Artikel teilen

Hilfreiche Rebellen

Unbequem, anstrengend, empörend: Wer die gewohnten Bahnen des Glaubens verlässt, gerät leicht in den Ruf, ein Spinner zu sein. Aber die Kirche braucht solche Menschen, um sich zu bewegen

Ein Rebell wird 75: Der katholische Theologe Eugen Drewermann rüttelt bis heute an den Grundfesten des Glaubens. Er zweifelt daran, dass Jungfrauengeburt, Auferstehung und Himmelfahrt tatsächlich stattgefunden haben. Nicht historisch, sondern rein symbolisch will er diese Glaubenssätze verstanden wissen. Bereits 1992 wurde er von seiner Kirche des Priesteramtes enthoben; 2005 trat er schließlich aus der Kirche aus (siehe auch Seite 11).

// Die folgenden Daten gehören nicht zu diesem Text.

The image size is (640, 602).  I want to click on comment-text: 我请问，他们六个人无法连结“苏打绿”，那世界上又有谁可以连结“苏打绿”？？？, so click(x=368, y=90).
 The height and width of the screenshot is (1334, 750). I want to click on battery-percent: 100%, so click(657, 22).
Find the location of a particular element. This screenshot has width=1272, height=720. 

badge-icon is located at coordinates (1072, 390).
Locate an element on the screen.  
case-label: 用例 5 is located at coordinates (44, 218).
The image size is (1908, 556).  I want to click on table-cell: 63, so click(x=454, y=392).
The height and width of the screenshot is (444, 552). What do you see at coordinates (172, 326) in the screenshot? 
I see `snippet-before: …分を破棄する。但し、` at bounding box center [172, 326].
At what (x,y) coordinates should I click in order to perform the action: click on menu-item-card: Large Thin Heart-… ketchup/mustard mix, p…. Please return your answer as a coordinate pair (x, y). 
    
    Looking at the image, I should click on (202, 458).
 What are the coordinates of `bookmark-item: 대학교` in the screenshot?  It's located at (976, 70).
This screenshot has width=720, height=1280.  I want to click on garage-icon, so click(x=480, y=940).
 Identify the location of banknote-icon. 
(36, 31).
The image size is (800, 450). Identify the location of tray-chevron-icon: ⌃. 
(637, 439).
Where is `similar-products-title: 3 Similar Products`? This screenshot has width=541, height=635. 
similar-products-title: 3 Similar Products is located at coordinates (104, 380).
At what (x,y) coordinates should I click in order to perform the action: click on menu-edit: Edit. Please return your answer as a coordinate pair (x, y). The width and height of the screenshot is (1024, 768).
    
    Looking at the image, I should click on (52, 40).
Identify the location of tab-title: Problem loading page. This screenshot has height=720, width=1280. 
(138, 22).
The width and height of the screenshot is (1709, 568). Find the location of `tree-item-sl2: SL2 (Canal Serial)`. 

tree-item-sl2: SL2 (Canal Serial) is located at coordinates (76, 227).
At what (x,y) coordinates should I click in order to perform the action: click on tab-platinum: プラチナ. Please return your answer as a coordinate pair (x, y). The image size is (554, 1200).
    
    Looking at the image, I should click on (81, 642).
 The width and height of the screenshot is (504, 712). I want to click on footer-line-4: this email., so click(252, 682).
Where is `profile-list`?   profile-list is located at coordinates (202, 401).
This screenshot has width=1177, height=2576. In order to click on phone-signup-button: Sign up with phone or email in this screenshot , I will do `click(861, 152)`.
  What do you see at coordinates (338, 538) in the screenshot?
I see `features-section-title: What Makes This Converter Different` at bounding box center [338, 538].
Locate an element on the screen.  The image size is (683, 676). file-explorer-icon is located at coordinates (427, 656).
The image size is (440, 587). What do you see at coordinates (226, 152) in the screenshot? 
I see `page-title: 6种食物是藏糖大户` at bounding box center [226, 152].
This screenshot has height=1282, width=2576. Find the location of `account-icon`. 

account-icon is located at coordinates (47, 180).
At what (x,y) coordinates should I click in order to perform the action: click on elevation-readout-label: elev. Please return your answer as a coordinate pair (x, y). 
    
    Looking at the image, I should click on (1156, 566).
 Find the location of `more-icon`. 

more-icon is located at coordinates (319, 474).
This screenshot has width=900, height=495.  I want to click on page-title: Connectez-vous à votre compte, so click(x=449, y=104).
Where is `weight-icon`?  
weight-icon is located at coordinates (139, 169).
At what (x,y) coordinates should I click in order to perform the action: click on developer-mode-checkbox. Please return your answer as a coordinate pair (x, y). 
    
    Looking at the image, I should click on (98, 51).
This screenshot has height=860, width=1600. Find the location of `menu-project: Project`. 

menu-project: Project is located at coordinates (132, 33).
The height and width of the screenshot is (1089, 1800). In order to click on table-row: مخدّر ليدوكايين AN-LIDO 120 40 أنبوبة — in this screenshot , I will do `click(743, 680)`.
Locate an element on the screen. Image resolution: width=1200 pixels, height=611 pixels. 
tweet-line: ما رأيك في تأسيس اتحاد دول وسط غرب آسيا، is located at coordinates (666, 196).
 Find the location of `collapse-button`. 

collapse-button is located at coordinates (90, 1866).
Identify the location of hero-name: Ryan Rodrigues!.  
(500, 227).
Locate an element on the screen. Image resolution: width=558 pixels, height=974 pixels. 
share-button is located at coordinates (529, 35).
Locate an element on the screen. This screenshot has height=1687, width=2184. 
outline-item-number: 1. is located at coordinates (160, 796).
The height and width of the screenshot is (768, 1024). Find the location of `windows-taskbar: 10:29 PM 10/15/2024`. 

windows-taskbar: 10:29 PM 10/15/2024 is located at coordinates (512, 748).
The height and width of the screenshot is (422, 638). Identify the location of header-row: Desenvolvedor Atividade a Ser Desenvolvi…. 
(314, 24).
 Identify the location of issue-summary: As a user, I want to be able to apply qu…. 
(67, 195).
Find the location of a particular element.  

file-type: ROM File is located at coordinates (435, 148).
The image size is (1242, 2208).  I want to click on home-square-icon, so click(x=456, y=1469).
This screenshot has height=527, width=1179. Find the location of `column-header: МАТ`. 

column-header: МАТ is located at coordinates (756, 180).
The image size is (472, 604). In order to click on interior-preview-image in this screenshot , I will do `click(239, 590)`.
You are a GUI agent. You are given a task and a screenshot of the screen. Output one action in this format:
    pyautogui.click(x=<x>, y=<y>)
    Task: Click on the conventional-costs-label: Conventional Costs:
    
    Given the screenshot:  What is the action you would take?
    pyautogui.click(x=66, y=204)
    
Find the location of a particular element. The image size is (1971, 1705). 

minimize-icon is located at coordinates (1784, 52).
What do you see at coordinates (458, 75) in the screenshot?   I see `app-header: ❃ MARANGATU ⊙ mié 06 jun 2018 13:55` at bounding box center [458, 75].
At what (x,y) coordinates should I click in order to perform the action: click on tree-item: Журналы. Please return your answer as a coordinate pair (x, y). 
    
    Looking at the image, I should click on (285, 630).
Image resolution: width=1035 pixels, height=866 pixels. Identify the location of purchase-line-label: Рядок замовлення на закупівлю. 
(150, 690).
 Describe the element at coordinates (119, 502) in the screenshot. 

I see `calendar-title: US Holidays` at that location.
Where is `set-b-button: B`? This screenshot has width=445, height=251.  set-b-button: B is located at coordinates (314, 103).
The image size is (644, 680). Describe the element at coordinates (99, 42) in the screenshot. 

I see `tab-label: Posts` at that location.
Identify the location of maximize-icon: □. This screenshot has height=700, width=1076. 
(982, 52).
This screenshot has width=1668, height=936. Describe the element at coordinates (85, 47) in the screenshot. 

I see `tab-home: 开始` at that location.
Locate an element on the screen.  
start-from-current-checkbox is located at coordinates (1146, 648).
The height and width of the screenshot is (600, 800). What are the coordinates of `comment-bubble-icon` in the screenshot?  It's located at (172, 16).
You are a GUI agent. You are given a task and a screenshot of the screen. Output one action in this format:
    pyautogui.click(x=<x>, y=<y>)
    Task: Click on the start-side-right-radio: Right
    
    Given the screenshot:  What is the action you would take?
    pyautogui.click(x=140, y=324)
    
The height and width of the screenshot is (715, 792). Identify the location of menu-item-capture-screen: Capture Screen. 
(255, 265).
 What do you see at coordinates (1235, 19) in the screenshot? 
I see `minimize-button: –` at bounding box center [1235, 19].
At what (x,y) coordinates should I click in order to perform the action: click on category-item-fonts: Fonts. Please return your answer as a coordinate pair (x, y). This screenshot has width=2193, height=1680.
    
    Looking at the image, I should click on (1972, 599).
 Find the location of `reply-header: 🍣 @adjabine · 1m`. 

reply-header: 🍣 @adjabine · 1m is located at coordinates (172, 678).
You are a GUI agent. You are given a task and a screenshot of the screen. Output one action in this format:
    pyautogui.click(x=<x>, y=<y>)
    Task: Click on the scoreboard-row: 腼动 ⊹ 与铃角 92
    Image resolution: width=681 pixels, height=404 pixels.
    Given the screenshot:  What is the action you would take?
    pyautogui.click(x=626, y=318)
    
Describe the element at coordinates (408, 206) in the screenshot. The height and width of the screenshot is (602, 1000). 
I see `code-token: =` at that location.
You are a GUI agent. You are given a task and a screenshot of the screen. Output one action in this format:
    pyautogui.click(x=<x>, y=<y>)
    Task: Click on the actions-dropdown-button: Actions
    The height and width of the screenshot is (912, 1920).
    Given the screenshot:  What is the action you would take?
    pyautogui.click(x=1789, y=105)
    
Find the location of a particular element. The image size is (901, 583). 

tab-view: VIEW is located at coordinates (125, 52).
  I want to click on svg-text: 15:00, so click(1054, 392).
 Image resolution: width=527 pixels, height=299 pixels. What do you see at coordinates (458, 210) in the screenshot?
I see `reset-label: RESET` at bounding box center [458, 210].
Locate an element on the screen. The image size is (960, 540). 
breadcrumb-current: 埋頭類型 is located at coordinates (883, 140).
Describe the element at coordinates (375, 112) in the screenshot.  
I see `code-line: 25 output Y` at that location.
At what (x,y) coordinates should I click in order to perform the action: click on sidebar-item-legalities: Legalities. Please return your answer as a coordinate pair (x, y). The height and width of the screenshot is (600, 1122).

Drewermann ist ein Querdenker. Einer, der aneckt, übertreibt, häufig unsachlich und einseitig argumentiert – und der sich damit jede Menge Gegner macht. Mit einigen seiner Äußerungen mag er danebenliegen. Aber Menschen, die mit der Forderung „Das musst du einfach glauben“ nichts anfangen können, ermöglicht er neue Zugänge zum Glauben.
So wie er waren viele, die frischen Wind in die Kirche gebracht haben: angefangen bei dem Apos­tel Paulus über Franz von Assisi, Martin Luther, Albert Schweitzer bis hin zu Dorothee Sölle und Hans Küng. Sie alle dachten, was vorher nicht denkbar war, waren auf ungewohnten, zum Teil auch verbotenen Bahnen unterwegs und stießen damit auf zum Teil heftigen Widerstand bei ihren Glaubensgeschwistern. Nicht selten wurden sie sogar von der verfassten Kirche geächtet – und erreichten trotzdem, dass manch erstarrte Tradition in Frage gestellt wurde und alte Glaubenssätze neue Bedeutungen erhielten.
Die Kirche braucht solche Leute – auch wenn sie es sich nicht gern eingesteht. Sie selbst ist eine Institution, der es zunächst einmal darum geht, den Glauben zu bewahren – und nicht, ihn zu verändern. Und tatsächlich ist das Bewahren ja wichtig. Viele Schätze gingen sonst verloren: Worte, Liturgie, Musik, in denen Menschen Jahrhunderte hindurch Ausdruck für ihren Glauben gefunden haben. Kostbare Traditionen, die einen Schutz- und Lebensraum brauchen. Gäbe es die Kirche mit ihren Institutionen, ihren Ritualen, ihren Bewahrern nicht, dann wäre die Welt um vieles ärmer.
Aber wer bewahren will, läuft zugleich Gefahr, zu erstarren. Dann sind Rituale oder Glaubenssätze irgendwann nicht mehr Ausdruck lebendigen Glaubens, sondern Mauern, die das Denken einschränken und spirituelles Leben ersticken.
Gottes Geist aber ist nicht Erstarrung, sondern Bewegung. Menschen, die Neues denken, Neues tun, bringen diesen Geist in die Kirche. Das ist immer unbequem, manchmal empörend, manchmal kaum erträglich. Allzu leicht tun wir solche Leute darum als Spinner und Störenfriede ab – dann müssen wir sie gar nicht weiter beachten.
Aber wir brauchen solche „Spinner“. Sie bringen Einzelne dazu, sich zu bewegen – und Schritt für Schritt bewegt sich dann auch die gesamte Kirche. Das heißt nicht, dass man jedem Trend hinterherlaufen muss und auf jeden Schreihals hören. Der Apostel Paulus hat dafür eine pragmatische Regel aufgestellt: Prüfet alles, und das Gute behaltet. In diesem Sinne: Herzlichen Glückwunsch, Eugen Drewermann!